_PROBLEM TO SOLVE:_
Would you return, word for word, the lines of the data below from the line with "This screenshot has width=951, height=534." through the line with "Task: Click the green Telnet button", and no others?

_DATA TO PROCESS:_

+ + + +

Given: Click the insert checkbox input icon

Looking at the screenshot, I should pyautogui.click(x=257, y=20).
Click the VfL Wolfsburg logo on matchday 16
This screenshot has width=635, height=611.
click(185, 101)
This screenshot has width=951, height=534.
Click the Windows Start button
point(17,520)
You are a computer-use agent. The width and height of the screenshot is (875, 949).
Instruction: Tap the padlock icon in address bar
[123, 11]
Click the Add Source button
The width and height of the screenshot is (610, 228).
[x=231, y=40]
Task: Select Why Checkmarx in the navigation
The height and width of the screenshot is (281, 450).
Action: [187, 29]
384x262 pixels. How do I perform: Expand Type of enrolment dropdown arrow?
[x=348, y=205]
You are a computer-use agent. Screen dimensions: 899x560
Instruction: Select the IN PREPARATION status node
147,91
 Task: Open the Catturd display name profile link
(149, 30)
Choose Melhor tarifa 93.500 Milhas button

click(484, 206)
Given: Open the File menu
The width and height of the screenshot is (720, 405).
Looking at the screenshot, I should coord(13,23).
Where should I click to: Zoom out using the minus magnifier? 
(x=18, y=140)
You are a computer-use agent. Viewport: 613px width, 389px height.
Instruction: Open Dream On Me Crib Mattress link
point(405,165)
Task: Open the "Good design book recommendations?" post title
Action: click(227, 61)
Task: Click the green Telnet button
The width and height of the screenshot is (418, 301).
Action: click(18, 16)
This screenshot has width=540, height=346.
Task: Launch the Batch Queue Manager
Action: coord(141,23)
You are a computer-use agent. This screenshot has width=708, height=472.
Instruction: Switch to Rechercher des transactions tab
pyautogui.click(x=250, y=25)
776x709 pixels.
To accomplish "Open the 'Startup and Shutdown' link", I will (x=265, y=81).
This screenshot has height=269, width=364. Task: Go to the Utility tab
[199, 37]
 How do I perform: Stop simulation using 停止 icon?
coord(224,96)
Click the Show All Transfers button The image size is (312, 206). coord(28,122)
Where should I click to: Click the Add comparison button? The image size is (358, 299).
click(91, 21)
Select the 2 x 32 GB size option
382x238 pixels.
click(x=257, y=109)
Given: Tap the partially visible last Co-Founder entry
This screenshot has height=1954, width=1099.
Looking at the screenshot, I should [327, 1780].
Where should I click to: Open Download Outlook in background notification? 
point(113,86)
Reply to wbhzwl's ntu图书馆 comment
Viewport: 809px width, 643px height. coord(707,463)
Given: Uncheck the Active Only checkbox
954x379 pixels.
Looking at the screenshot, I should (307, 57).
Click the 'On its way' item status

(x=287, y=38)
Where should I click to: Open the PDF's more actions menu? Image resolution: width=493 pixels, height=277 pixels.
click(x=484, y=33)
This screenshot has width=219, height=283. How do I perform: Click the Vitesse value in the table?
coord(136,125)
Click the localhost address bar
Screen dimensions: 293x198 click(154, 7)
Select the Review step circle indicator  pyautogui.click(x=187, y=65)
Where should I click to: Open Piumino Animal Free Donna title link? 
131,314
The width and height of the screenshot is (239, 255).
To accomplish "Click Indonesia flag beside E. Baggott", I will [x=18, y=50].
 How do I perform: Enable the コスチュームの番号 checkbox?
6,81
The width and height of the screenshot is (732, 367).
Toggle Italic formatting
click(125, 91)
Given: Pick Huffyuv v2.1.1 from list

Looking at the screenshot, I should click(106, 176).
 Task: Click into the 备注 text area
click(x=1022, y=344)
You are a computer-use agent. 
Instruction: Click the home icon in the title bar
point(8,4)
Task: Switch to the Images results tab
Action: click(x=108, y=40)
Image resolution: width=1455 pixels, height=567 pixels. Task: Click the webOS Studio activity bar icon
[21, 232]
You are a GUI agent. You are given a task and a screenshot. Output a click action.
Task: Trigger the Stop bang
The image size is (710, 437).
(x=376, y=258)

+ + + +

_RESULT FOR THIS TASK:_
This screenshot has width=951, height=534.
Click the Windows Start button
point(17,520)
You are a computer-use agent. The width and height of the screenshot is (875, 949).
Instruction: Tap the padlock icon in address bar
[123, 11]
Click the Add Source button
The width and height of the screenshot is (610, 228).
[x=231, y=40]
Task: Select Why Checkmarx in the navigation
The height and width of the screenshot is (281, 450).
Action: [187, 29]
384x262 pixels. How do I perform: Expand Type of enrolment dropdown arrow?
[x=348, y=205]
You are a computer-use agent. Screen dimensions: 899x560
Instruction: Select the IN PREPARATION status node
147,91
 Task: Open the Catturd display name profile link
(149, 30)
Choose Melhor tarifa 93.500 Milhas button

click(484, 206)
Given: Open the File menu
The width and height of the screenshot is (720, 405).
Looking at the screenshot, I should coord(13,23).
Where should I click to: Zoom out using the minus magnifier? 
(x=18, y=140)
You are a computer-use agent. Viewport: 613px width, 389px height.
Instruction: Open Dream On Me Crib Mattress link
point(405,165)
Task: Open the "Good design book recommendations?" post title
Action: click(227, 61)
Task: Click the green Telnet button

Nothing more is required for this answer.